Desde 1795 a 1919, Polonia está bajo la dominación extranjera, lo que hace difícil establecer una identidad histórica cuando los hombres complican tanto el curso de la verdadera historia de los pueblos. Con el amasijo de lenguas, incorporadas por rusos, prusianos, austriacos y los autóctonos, no es extraño que en Zamenhof naciera la idea de inventar un nuevo idioma con el cual todos pudieran comprenderse. Desde muy joven, su preocupación fue la de crear una lengua internacional para el mutuo entendimiento de los pueblos.

A partir de 1878, ya había elaborado una «lingvo internacia» (lengua internacional) que practicaba entre sus compañeros. Sus primeros escritos fueron firmados por el seudónimo de Esperi (Esperar).

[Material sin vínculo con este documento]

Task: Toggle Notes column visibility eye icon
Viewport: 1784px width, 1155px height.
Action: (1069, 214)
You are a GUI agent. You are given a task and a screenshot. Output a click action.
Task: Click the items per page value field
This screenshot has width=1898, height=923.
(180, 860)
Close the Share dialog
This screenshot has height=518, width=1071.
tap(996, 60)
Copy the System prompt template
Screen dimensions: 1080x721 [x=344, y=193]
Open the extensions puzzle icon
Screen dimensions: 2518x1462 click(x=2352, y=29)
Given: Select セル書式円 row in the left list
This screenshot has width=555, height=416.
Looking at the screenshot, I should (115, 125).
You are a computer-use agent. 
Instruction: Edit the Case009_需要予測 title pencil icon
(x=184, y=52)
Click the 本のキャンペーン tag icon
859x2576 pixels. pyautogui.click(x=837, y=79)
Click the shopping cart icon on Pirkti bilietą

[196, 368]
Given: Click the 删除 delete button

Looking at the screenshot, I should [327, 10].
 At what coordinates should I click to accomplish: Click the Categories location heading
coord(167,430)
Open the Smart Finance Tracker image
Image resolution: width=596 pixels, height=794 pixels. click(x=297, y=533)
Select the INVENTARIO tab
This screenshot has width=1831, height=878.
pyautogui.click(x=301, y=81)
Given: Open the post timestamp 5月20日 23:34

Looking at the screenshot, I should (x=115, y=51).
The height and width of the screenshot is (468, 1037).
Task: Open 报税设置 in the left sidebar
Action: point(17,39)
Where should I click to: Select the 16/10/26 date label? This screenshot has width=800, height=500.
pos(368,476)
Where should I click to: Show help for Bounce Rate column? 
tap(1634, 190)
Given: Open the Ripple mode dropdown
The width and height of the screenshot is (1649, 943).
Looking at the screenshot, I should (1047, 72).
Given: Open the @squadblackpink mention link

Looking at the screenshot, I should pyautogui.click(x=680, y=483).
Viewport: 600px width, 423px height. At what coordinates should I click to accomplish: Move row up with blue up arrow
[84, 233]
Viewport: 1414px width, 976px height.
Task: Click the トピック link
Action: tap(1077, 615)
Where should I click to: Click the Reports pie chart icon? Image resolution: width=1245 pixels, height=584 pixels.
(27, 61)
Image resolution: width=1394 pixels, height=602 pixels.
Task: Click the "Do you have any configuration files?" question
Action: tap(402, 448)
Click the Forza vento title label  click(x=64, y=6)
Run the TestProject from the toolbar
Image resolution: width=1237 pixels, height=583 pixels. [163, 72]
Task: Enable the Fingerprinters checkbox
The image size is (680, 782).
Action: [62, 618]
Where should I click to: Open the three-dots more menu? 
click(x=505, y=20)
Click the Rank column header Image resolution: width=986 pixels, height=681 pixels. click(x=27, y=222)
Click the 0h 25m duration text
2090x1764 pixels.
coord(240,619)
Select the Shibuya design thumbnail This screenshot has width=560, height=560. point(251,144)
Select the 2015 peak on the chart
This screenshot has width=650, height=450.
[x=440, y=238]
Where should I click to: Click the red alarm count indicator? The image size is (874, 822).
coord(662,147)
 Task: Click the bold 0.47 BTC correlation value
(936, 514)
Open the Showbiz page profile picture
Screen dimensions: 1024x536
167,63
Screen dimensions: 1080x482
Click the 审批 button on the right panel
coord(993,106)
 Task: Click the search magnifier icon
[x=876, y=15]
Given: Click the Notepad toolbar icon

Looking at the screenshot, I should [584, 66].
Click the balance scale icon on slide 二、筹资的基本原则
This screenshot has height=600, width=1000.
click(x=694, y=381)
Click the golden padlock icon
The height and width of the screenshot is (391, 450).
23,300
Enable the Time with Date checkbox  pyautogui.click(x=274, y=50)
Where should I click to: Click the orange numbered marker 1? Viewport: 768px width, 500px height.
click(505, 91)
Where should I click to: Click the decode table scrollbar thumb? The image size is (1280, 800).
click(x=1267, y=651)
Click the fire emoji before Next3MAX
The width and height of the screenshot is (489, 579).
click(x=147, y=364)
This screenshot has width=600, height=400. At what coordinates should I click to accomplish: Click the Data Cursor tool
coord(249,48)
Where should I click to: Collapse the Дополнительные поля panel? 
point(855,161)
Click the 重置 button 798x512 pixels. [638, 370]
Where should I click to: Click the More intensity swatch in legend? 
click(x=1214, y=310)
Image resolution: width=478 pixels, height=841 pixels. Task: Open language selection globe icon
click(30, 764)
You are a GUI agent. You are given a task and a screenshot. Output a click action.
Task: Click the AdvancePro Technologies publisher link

Y, en efecto, fue el 26 de julio de 1887, que, partiendo de los orígenes o raíces corrientes de las distintas lenguas vivas y clásicas, bajo el seudónimo de «Doktoro Esperanto», publicaba su primer libro titulado Lengua Internacional. Prefacio y Manual completo, escrito en ruso. Libro que fue traducido al francés, en 1899, por L. Beaufront. En el 1894, Zamenhof publicaría Eksercaro, una compilación de ejercicios en cinco lenguas.

El esperanto es una lengua convencional, cuyo alfabeto comprende 28 letras, practicada en el mundo entero por personas de todas las nacionalidades y que sirvió de trabajo en una cincuentena de Congresos Internacionales celebrados anualmente, a partir de 1905, en diferentes países.

Zamenhof tuvo, como primera preocupación, que los pueblos llegaran a comprenderse entre sí, y de ahí, su deseo de ESPERAR. Intentando a su vez, fundar una religión internacional, basada en la fraternidad humana.

Lejzer Ludowik, tradujo al esperanto Hamlet, la leyenda del príncipe danés inmortalizada por el poeta y dramaturgo William Shakespeare; escrita en 1596, y puesta en escena en 1600.

Todavía en 1920, la guerra polaco-soviética, volvía a poner en juego Bialystok, perdiendo de nuevo Polonia en julio este territorio, para recuperarlo definitivamente el 18 de agosto, con la victoria. Y todos estos avatares determinaron la confusión en torno a la nacionalidad de Zamenhof, cuyos afanes tendían fundamentalmente a un internacionalismo consciente y fraterno. En nuestros medios libertarios, antes de la revolución de 1936, muchos jóvenes idealistas, estudiaron y practicaban el esperanto. Para mí hubiera sido una satisfacción conocer esta lengua, como medio de hermanarse y comprenderse con otros seres, que tienen inquietudes, problemas y afanes semejantes a los nuestros. Quise que mis hijos aprendieran lo que yo no alcancé; Sara y Eliseo, muy jóvenes, la practicaron, carteándose con otros niños de diferentes países: Alemania, Japón, Suecia, Italia, etc. Pero la diáspora del exilio y la pérdida del contacto con el profesor, interrumpieron tan bella empresa. Nuestro amigo y compañero Víctor García, ha hecho la vuelta al mundo, valiéndose, en parte, del Esperanto, brindándole muchas posibilidades de conocer costumbres e ideas en cada uno de los pueblos que ha frecuentado, como puede observarse en sus libros. Y, finalmente, ¿qué importancia tiene para nosotros, ser ruso, chino o español, si nuestras finalidades son las de luchar en pro de la dignidad y elevación de la condición humana? Porque lo cierto es que las guerras son producto de la codicia y la falta de entendimiento entre las personas, destruyendo la identidad de los seres y el respeto a la vida.